Those bemoaning “Why didn’t she say something 20 some years ago …” blah blah blah—save it. I don’t have to qualify my experience based on your arbitrary timeline of acceptable reporting and trauma. Why don’t women report? No, the real question is, why the fuck would women report?
My friend Cristen was raped and shot over 25 years ago. The other day she posted this on her Facebook status: “Rape culture & the patriarchy are why I was actually glad I was shot twice as I escaped my two rapists; I knew it would be easier for men, in particular, to sympathize with/validate my abduction, etc. if I had a physical injury and wasn’t ‘just raped.’”
This broke my heart. Cristen is one of the strongest women I know. She has never shied away from telling her story in service of helping other women. But this? That she is glad she was shot so she could be validated? No. This hearing is a referendum on white men in positions of power who continue to retraumatize and re-victimize women like Cristen, my friend Taylor, Brittany, the litany of friends and family who have been raped, assaulted, harassed over our lives.
I was speaking to one of my favorite editors yesterday. One that has let me do some of my best investigative work to tell the stories of women raped and re-victimized by the usual suspects: the cops, inept prosecutors, etc. She confided she was lucky enough to have not experienced assault or “any of that” which Kavanaugh stands accused—yet she still feels like she is experiencing a kind of PTSD. This is the ripple effect so many women I know feel even if they have escaped direct victimization.

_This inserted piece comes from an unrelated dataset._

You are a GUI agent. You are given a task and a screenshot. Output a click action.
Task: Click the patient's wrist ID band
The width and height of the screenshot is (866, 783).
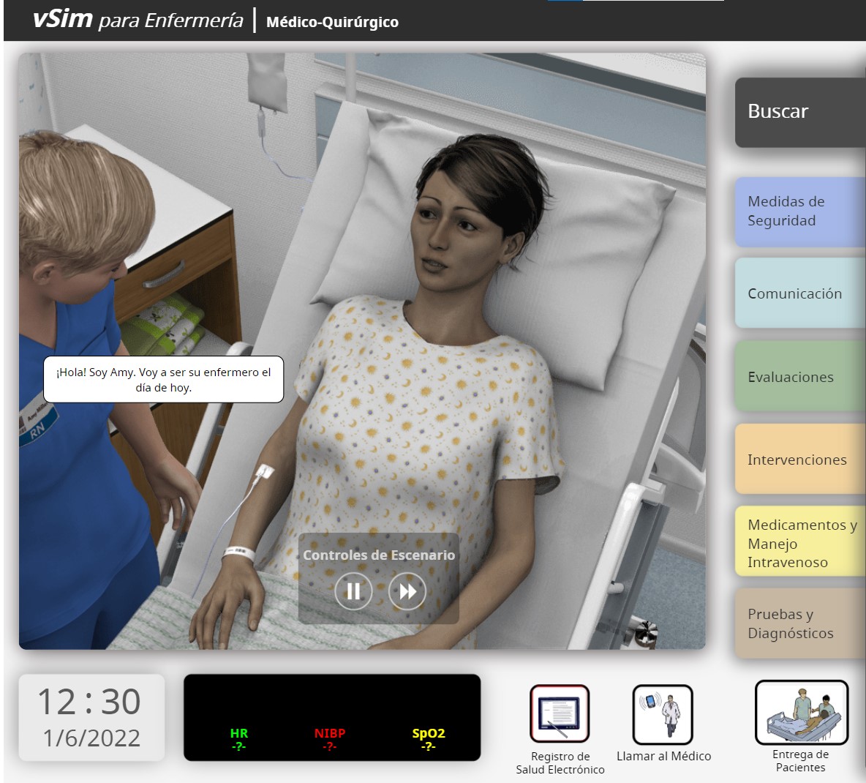click(240, 552)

Let me share just one of my “why I didn’t report” stories. Here’s the headline: “Why I Didn’t Report: I had no idea until 40 years after the fact I was being actively groomed by a lifelong self-identified pedophile because I was in kindergarten. Subhead: Your opinion of my process isn’t my problem dudes.”
My husband carries a photo of me in his wallet tucked behind credit cards, his driver’s license, and carefully folded bills. I ask him to give it to me as we stand in the reception area of the jail in Tama County, Iowa, in December 2015. He looks ready to ask: Why? Then, he silently pulls it from his wallet.
It’s not a picture from our wedding or a vacation. It’s my school photo from kindergarten. My wispy, thin, white-blonde hair pulled into pigtails curled into ringlets at the sides of my head, my blue eyes happy, a smart grin on my face, my tiny self in a checked gingham dress mom felt the appropriate costume for picture day. I slide the photo into my pocket and we take our seats and wait as the jailer processes my request to visit prisoner Stewart David Smith.
I first encountered Smith on the school bus in 1977. I was 6 years old, and he was 16.
He had dark, curly hair and thick-rimmed glasses, was tall and thin and always carried his boom box. Because he was older he sat in the back of the bus—an honor reserved for the big kids—and played Queen’s new album every day.
The bus rattled and spit up the small hill to our family farm that still sits on a narrow gravel road two miles outside Beaman, Iowa. Every day me and my brother, who was a year older than me, waited on the side of the road until Freda, the bus driver, pulled to a complete stop. The bus was part Lord of The Flies, part carnival—horrifying and raucous fun at the same time.
It was Christmastime back in 1977 when I came into my house from the school bus crying. My mom was in the laundry room, and I came to her, tears streaming down my face and my hands behind my back. Mom asked me what was the matter. I didn’t want to tell her. She reassured me that no matter what it was I could tell her, that I had to tell her because it was upsetting me so much I was sweating through my clothes.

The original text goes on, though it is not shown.